[Start of Attachment]
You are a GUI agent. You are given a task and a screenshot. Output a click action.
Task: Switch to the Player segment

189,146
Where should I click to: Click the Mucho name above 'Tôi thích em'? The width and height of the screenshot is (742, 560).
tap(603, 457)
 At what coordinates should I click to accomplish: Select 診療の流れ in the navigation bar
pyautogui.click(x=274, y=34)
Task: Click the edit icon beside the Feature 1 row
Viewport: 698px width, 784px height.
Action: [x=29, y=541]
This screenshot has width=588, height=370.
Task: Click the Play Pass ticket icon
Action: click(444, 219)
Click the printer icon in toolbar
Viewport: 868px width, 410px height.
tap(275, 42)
[End of Attachment]
[Start of Attachment]
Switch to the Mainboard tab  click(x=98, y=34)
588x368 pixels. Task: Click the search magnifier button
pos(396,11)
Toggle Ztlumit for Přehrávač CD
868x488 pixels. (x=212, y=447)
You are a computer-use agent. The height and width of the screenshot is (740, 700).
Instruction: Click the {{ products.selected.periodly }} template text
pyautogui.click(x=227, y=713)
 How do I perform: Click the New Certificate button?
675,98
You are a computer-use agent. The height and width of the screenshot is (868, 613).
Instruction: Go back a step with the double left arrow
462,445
[End of Attachment]
### Problem details
State how many lines of the listing above hold the word "computer", with nothing but the number.

### Written response
2